Marsh named the following dinosaur genera:

He named the suborders Ceratopsia (1890), Ceratosauria (1884), Ornithopoda (1881), Stegosauria (1877), and Theropoda.

He also named the families Allosauridae (1878), Anchisauridae (1885), Camptosauridae (1885), Ceratopsidae (1890), Ceratosauridae, Coeluridae, Diplodocidae (1884), Dryptosauridae (1890), Nodosauridae (1890), Ornithomimidae (1890), Plateosauridae (1895), and Stegosauridae (1880).

He also named many individual species of dinosaurs.

Dinosaurs named by others in honour of Marsh include Hoplitosaurus marshi (Lucas, 1901), Iaceornis marshi (Clarke, 2004), Marshosaurus (Madsen, 1976), Othnielia (Galton, 1977), and Othnielosaurus (Galton, 2007).

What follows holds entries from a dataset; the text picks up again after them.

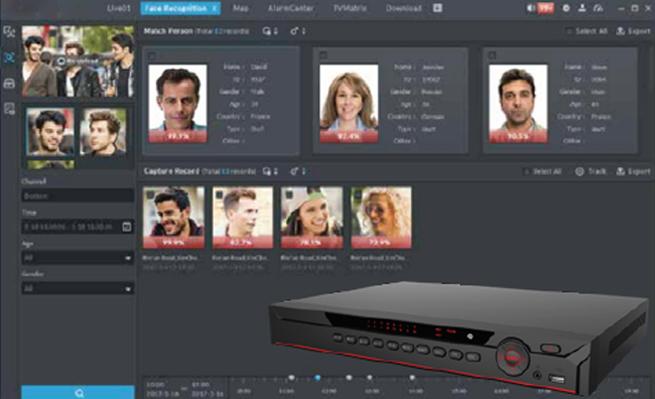Open the vehicle sidebar icon
This screenshot has height=399, width=655.
tap(9, 83)
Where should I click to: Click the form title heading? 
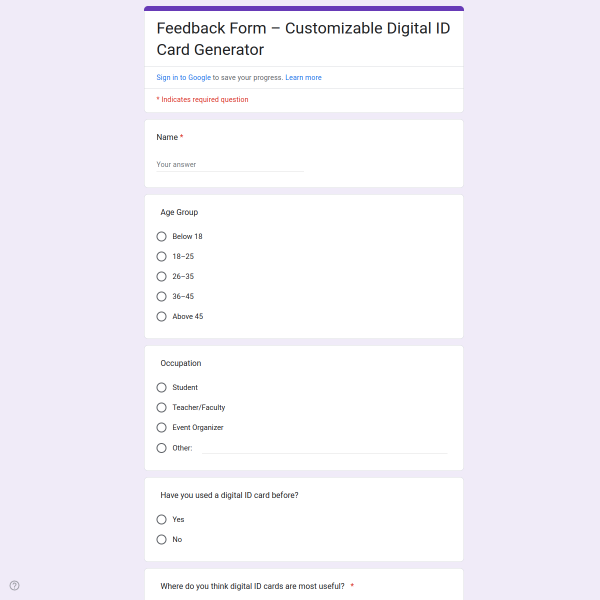[303, 39]
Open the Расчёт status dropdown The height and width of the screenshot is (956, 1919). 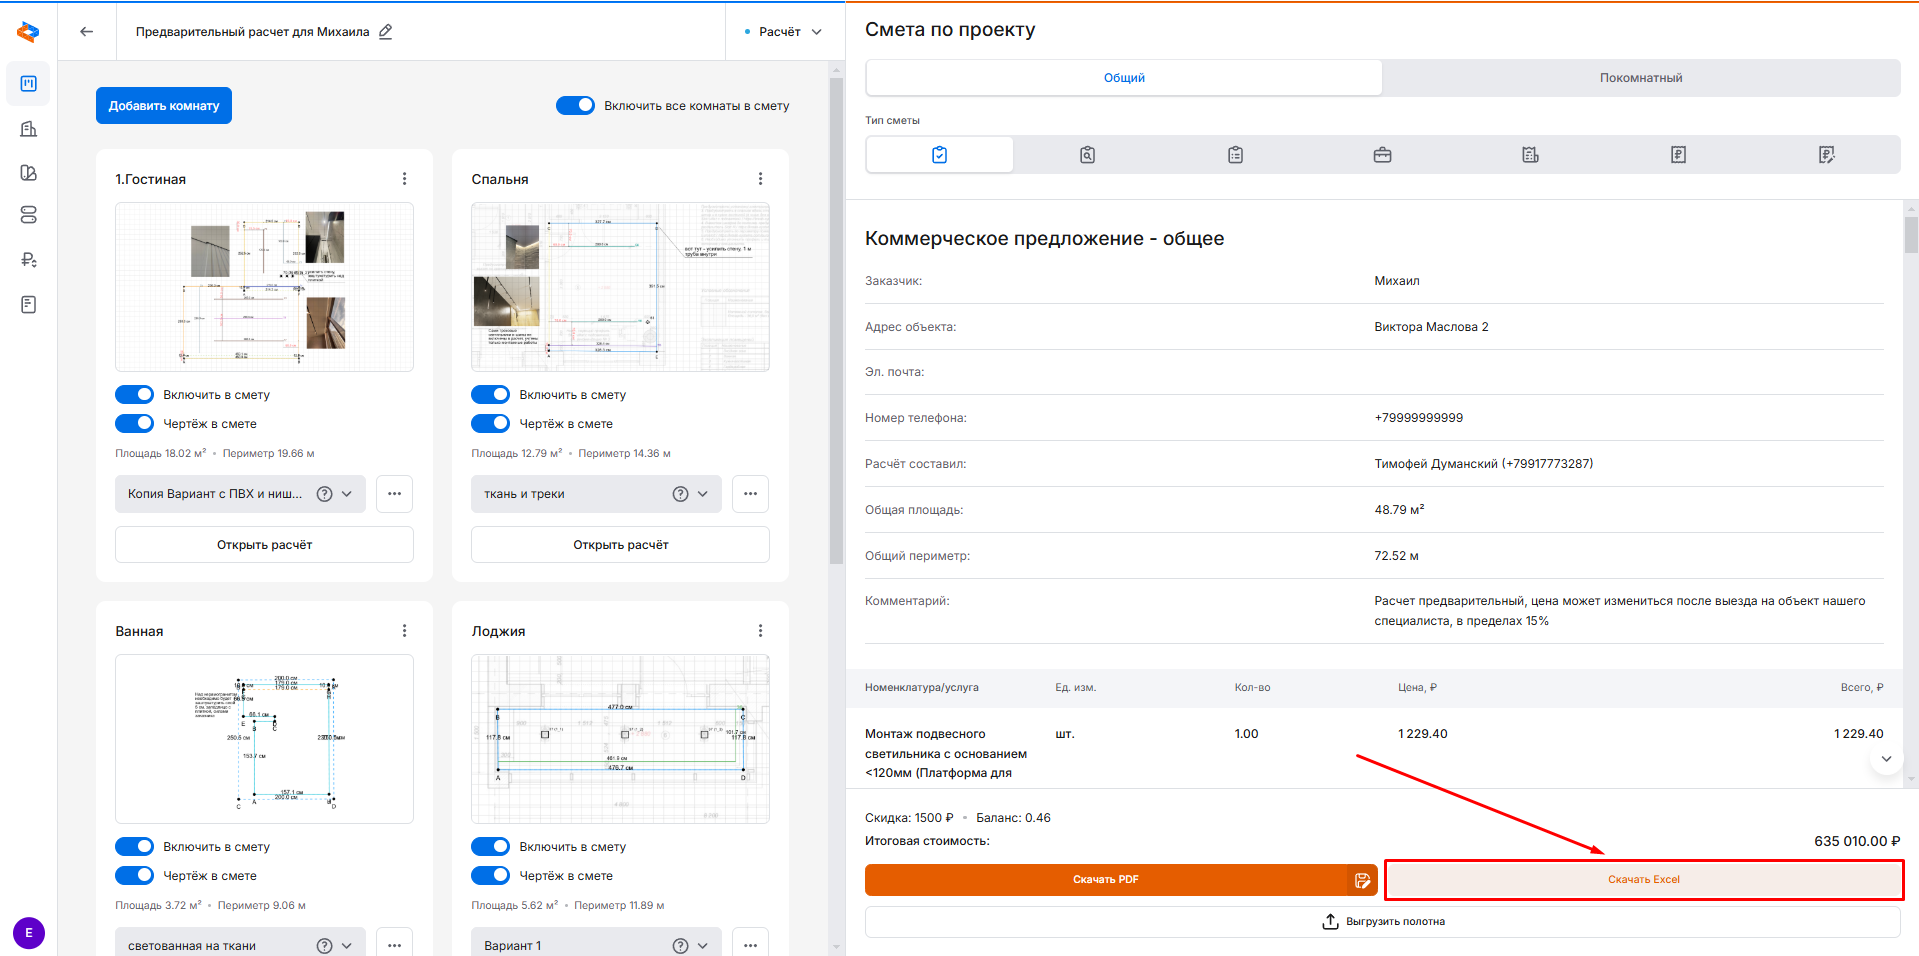(x=785, y=32)

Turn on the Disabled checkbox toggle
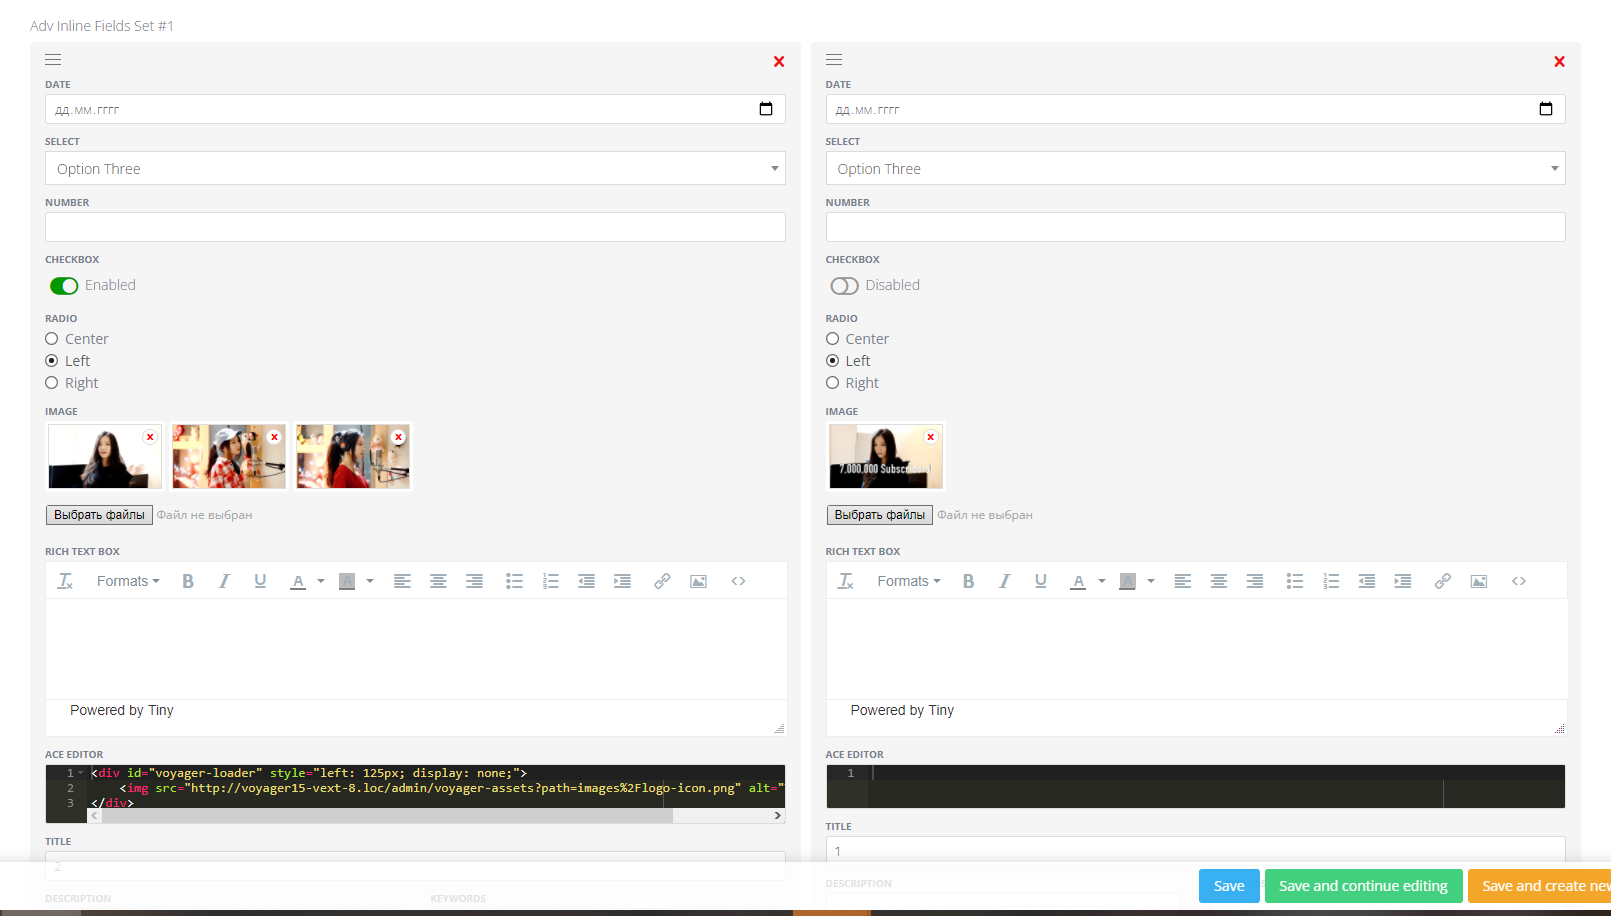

Marsh's finds formed the original core of the collection of Yale's Peabody Museum of Natural History. The museum's Great Hall is dominated by the first fossil skeleton of Brontosaurus that he discovered, which was reclassified as Apatosaurus for a time. However, an extensive study published in 2015 concluded that Brontosaurus was a valid genus of sauropod distinct from Apatosaurus.

He donated his home in New Haven, Connecticut, to Yale University in 1899. The Othniel C. Marsh House, now known as Marsh Hall, is designated a National Historic Landmark. The grounds are now known as the Marsh Botanical Garden.

Marsh was elected a member of the American Antiquarian Society in 1877.